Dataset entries
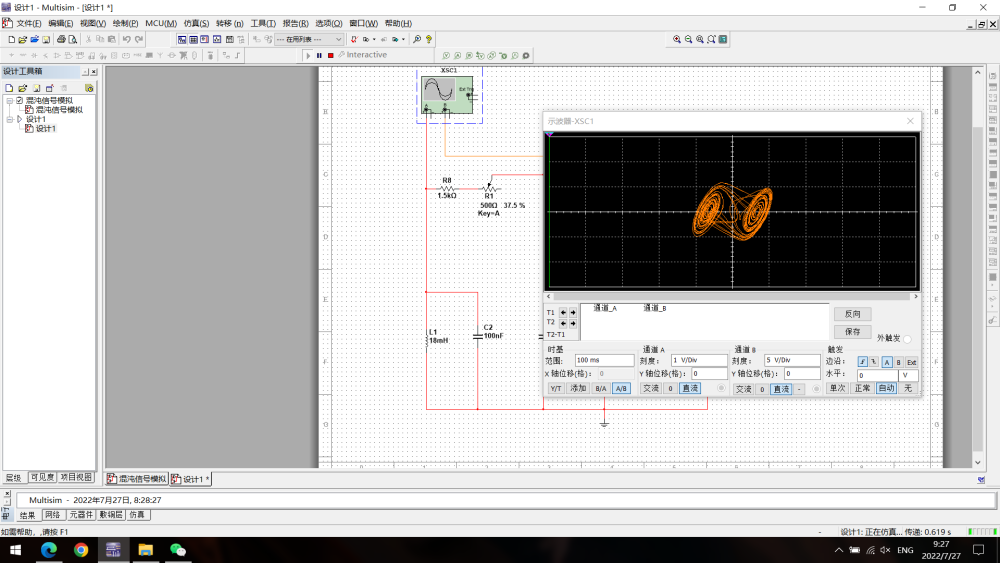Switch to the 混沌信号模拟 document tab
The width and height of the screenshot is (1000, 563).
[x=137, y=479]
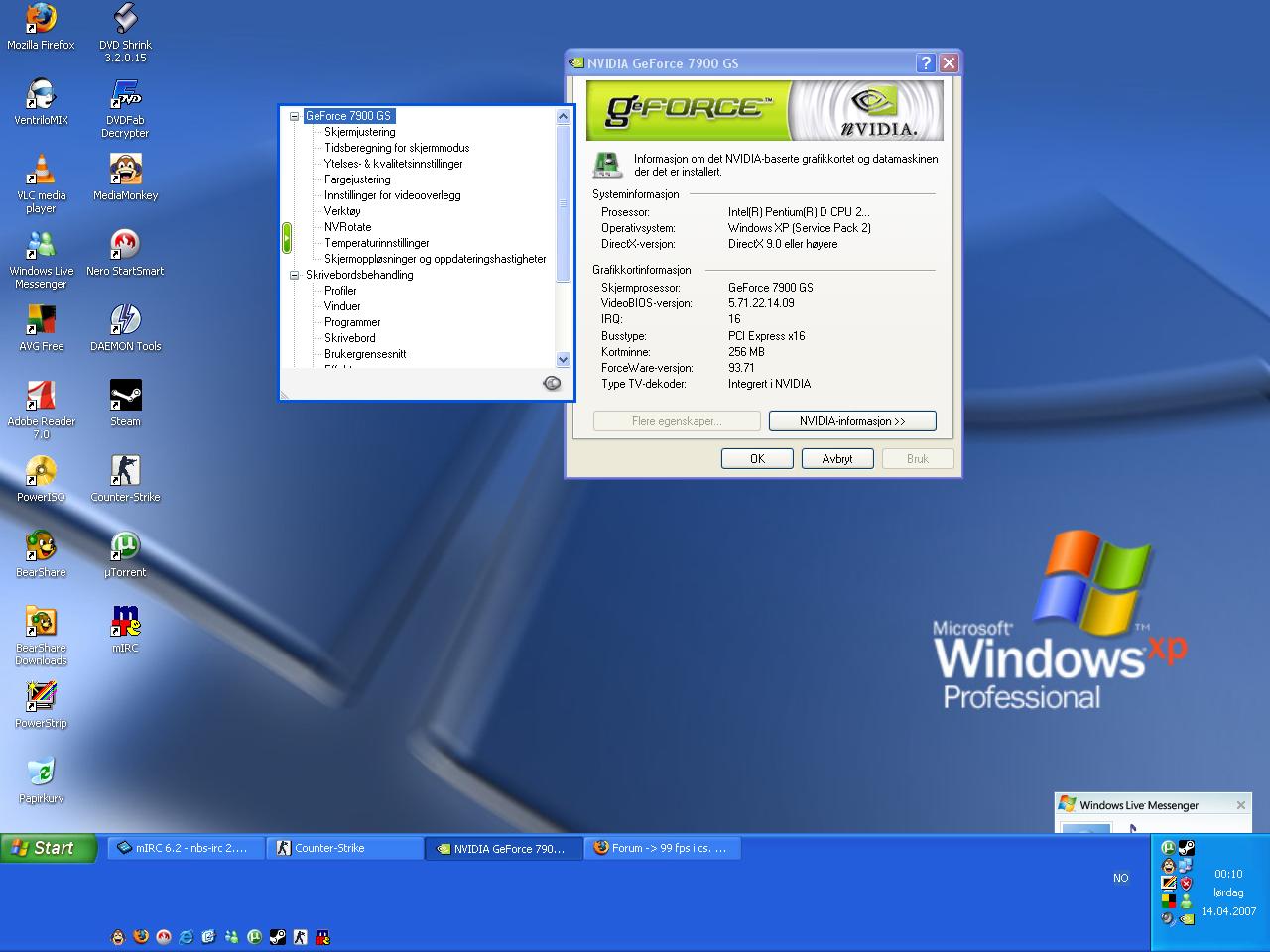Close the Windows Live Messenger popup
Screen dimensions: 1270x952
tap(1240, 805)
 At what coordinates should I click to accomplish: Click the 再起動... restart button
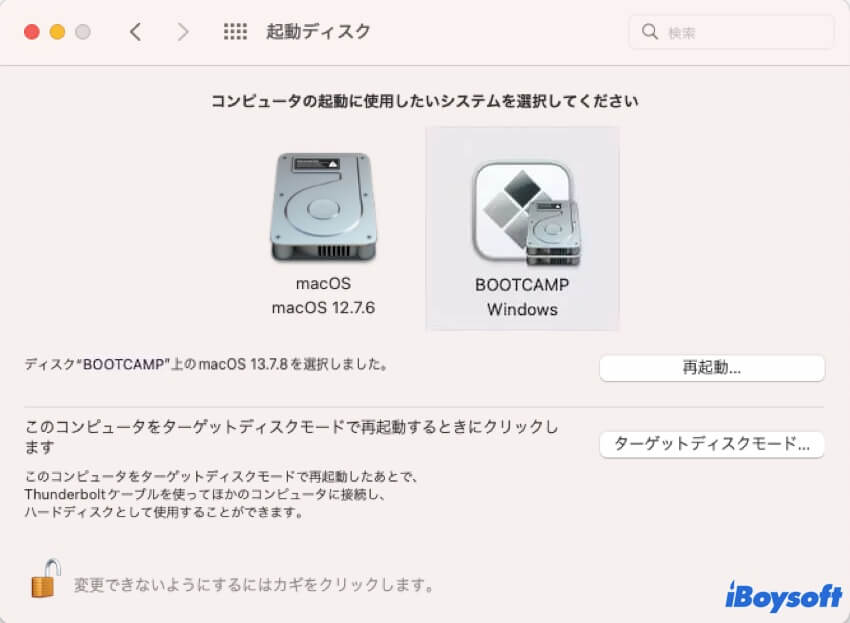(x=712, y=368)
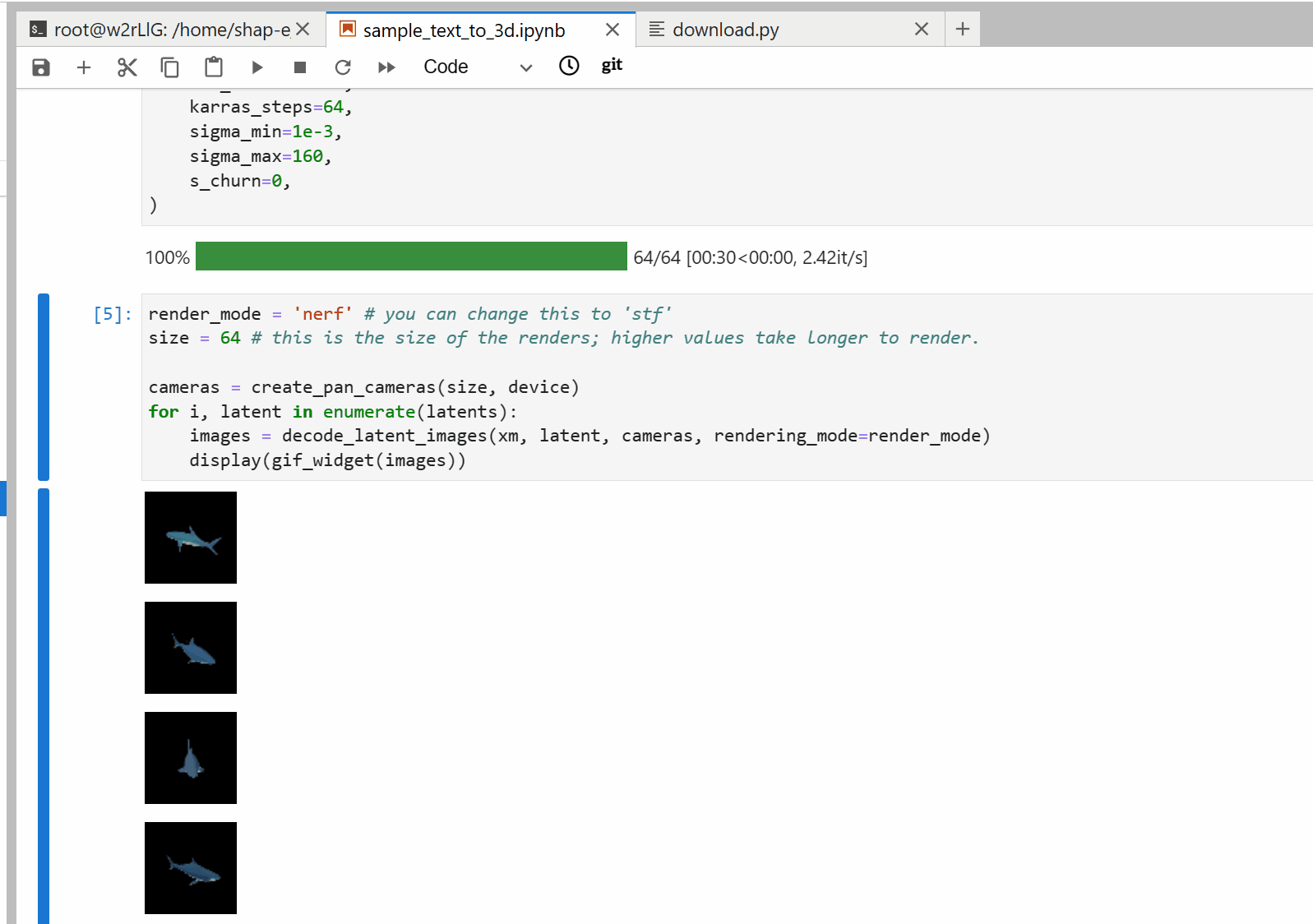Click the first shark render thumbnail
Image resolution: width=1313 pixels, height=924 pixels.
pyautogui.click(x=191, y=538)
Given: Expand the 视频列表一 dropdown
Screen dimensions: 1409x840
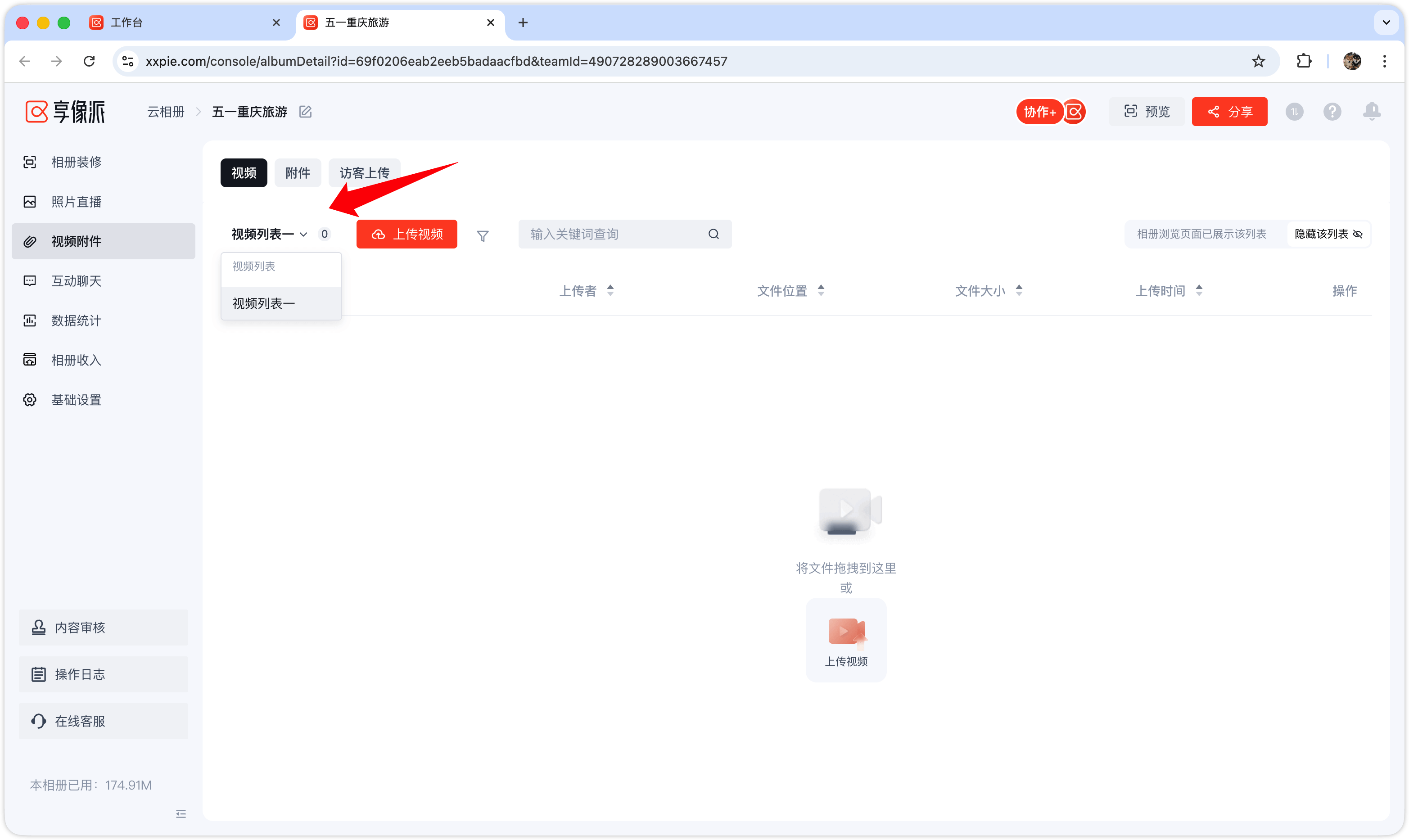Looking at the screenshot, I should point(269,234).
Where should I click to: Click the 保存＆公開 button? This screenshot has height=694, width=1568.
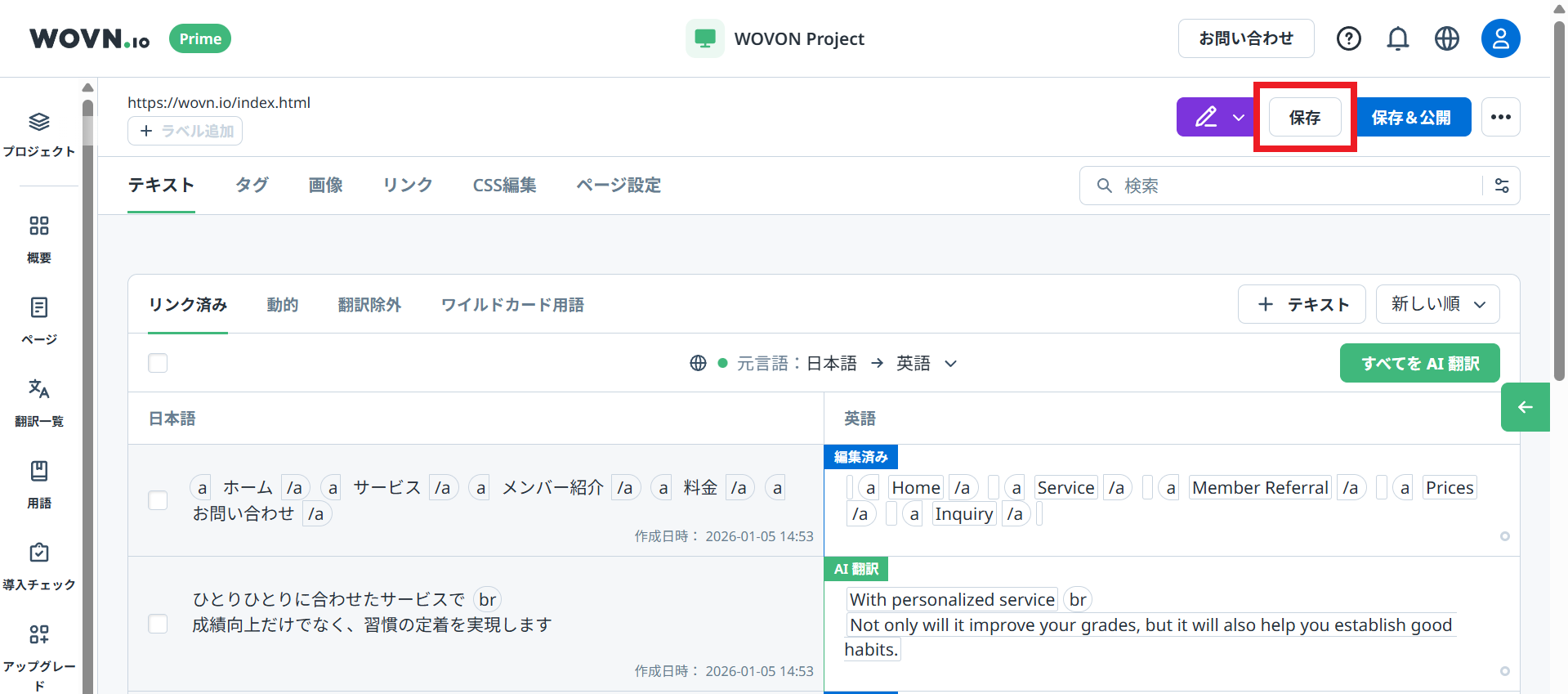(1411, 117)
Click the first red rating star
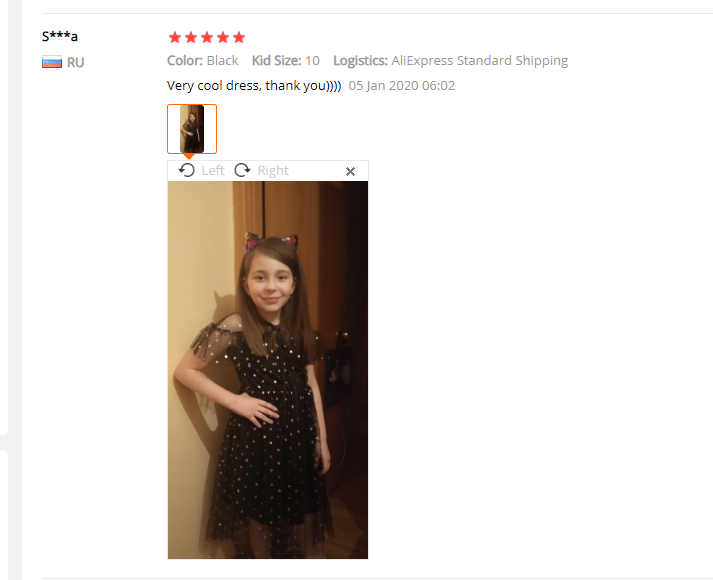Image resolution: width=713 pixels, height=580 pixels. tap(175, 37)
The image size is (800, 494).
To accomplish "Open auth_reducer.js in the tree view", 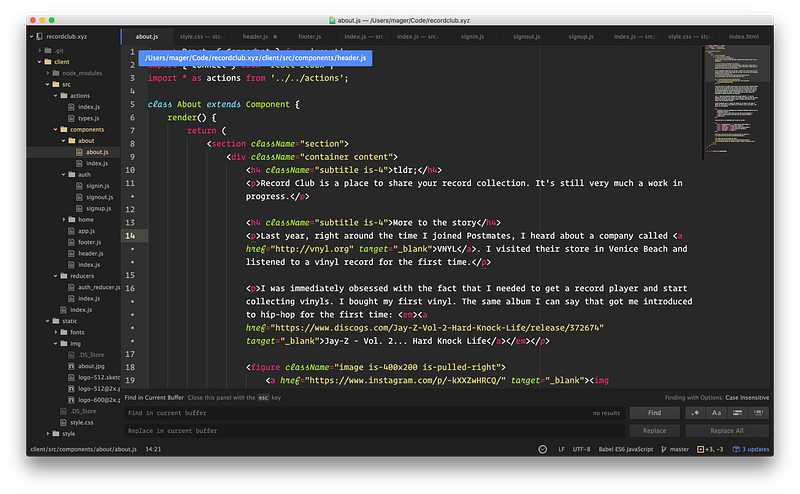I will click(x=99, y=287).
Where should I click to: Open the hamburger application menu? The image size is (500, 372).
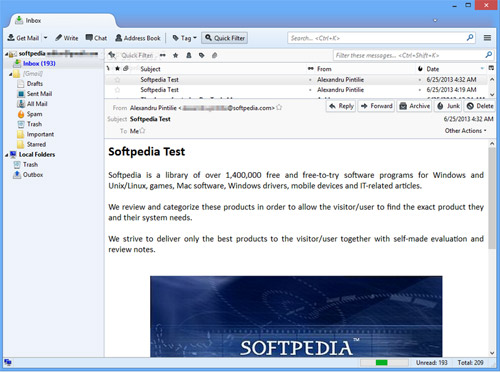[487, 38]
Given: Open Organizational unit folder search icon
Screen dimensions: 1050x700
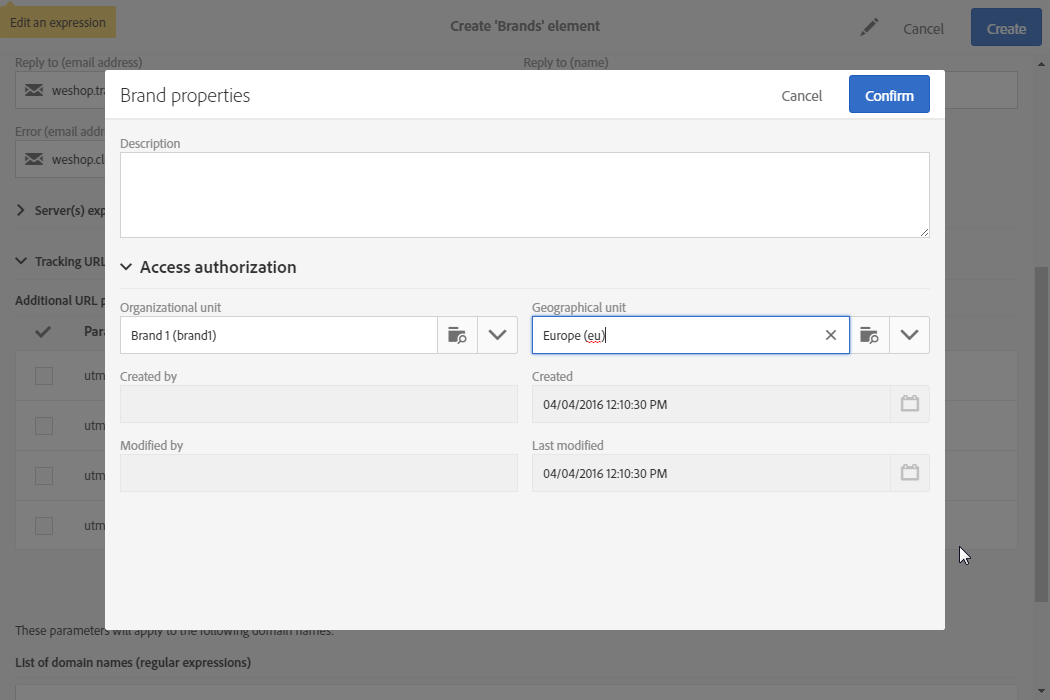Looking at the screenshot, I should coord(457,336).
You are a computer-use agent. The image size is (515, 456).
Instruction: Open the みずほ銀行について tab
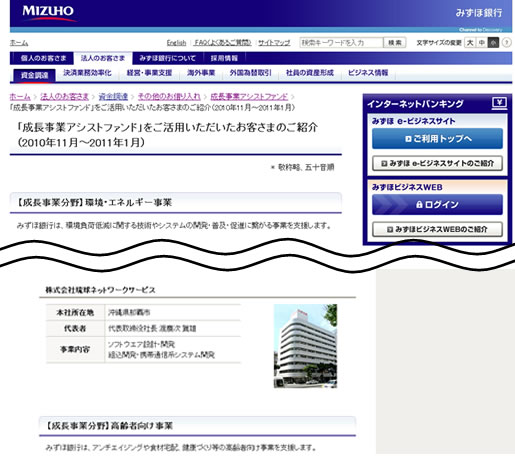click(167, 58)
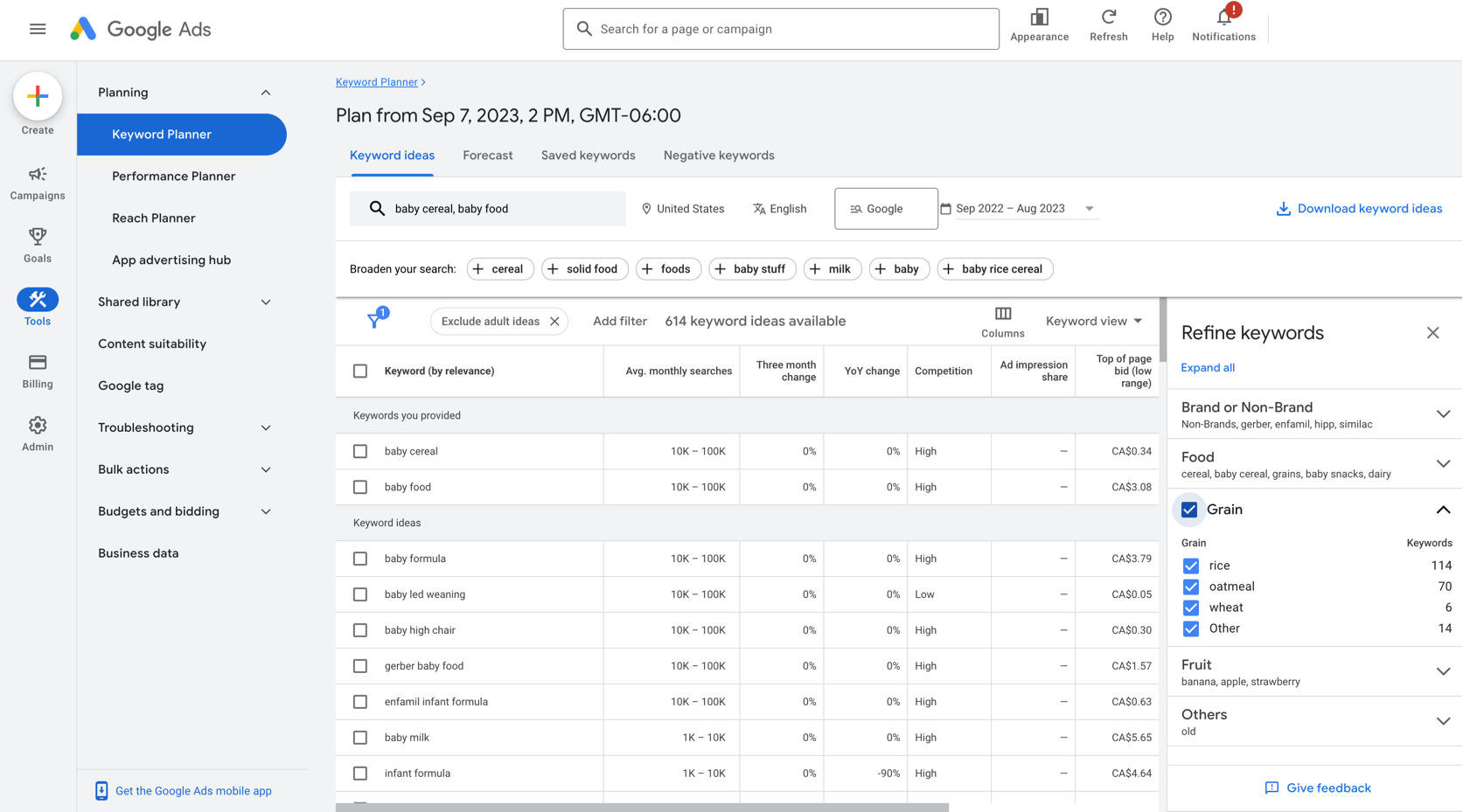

**YOUR TASK**
Scan the lines above for the word "Given", then copy each line that has it.

**RESPONSE**
Given: Expand the 视频列表一 dropdown
Given: Open Organizational unit folder search icon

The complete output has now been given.